2012 ELECTIONS: US lawmakers demand poll neutrality

NOT TAKING SIDES::Representative Michael McCaul and Senator Sherrod Brown wrote separate letters saying it was ‘critical’ to refrain from endorsing any candidate

By William Lowther  /  Staff Reporter in Washington

Sun, Dec 25, 2011 - Page 1

There is a growing chorus of protest against perceived efforts by members of US President Barack Obama’s administration to interfere in Taiwanese elections by boosting President Ma Ying-jeou (馬英九), who is seeking re-election on Jan. 14.

US Representative Michael McCaul and US Senator Sherrod Brown have now written separate letters to US Secretary of State Hillary Rodham Clinton urging her to maintain neutrality.

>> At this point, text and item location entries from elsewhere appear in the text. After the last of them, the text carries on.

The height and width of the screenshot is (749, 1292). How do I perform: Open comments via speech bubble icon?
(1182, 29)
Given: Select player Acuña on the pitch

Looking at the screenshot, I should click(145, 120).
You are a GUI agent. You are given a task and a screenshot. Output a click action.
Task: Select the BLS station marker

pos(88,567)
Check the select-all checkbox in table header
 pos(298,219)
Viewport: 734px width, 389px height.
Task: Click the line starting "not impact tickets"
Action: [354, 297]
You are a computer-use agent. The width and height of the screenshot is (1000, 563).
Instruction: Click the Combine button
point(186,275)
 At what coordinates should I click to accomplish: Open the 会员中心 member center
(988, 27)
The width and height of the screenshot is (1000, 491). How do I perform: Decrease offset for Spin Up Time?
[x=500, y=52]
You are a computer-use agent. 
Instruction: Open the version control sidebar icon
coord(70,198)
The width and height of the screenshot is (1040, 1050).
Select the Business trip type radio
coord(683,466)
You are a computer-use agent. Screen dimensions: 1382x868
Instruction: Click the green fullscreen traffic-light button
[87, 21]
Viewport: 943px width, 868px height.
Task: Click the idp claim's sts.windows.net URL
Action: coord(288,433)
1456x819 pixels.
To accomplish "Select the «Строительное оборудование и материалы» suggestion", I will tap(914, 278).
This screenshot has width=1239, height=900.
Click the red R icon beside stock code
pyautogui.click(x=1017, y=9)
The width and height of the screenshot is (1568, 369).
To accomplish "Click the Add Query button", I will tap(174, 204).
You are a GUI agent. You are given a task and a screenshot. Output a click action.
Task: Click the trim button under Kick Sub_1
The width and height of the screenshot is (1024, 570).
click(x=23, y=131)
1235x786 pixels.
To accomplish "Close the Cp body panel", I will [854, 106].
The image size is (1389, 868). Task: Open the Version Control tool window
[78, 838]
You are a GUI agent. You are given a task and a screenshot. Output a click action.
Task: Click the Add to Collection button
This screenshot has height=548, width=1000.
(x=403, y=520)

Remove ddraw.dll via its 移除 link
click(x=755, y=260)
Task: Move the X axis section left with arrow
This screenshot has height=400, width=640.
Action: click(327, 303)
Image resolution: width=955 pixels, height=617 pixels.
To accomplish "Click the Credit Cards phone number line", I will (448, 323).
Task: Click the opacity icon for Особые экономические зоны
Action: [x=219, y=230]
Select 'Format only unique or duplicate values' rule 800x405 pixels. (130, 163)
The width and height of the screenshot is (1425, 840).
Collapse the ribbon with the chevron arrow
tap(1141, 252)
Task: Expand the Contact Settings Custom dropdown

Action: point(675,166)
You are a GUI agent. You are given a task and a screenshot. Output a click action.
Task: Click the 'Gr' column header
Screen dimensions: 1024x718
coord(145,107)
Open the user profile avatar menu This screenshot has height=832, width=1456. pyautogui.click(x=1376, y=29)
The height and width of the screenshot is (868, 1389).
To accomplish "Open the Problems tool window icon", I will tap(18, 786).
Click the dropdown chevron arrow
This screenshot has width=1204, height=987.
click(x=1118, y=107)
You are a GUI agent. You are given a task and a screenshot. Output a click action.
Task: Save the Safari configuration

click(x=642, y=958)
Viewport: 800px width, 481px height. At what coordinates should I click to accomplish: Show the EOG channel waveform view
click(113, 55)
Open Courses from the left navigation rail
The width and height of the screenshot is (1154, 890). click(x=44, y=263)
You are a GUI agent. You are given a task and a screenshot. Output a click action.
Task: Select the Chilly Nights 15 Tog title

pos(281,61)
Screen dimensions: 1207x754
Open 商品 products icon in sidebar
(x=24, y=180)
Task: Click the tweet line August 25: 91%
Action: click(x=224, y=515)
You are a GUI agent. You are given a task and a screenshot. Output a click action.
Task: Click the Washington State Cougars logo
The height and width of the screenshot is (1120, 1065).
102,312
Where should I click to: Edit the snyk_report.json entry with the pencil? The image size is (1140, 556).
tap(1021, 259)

The letters come as the White House appears to be approving measures — which include new visa-waiver rules and visits to Taiwan by senior officials — that could be interpreted as an -endorsement for Ma.

It is believed within some Washington political circles that Obama thinks Ma will continue to appease China if he is re-elected and that he would not cause any problems for US policy by trying to strengthen Taiwanese independence.

“We must send a strong signal that the US is committed to seeing that Taiwan’s elections are free, fair and transparent, and that the results are respected by all sides within Taiwan and by all of its neighbors,” McCaul told Clinton.

“In keeping with our own founding principles of freedom and democracy, I urge the administration to refrain from speaking or acting in any way that might be construed as favoring any one candidate over the others,” McCaul said.

McCaul also said that China might attempt to “undermine the integrity of the electoral process in Taiwan — whether by military or other means — or to interfere with the transfer of power after the election if the opposition party is victorious on Jan. 14.”

In his letter, Brown reminded Clinton that it was US policy to strongly support Taiwan’s democracy and the will of the Taiwanese people to choose their own leaders.

“We don’t take any sides,” Brown said. “It is critical that our government continue to refrain from endorsing a particular political candidate or party. I ask you to ensure that our government does not actively or inadvertently influence the outcome of the upcoming Taiwanese elections.”

Bob Yang (楊英育), president of the Formosan Association for -Public Affairs, commented: “We commend these gestures of bipartisan support in the US House and Senate for free, fair and transparent elections in Taiwan.”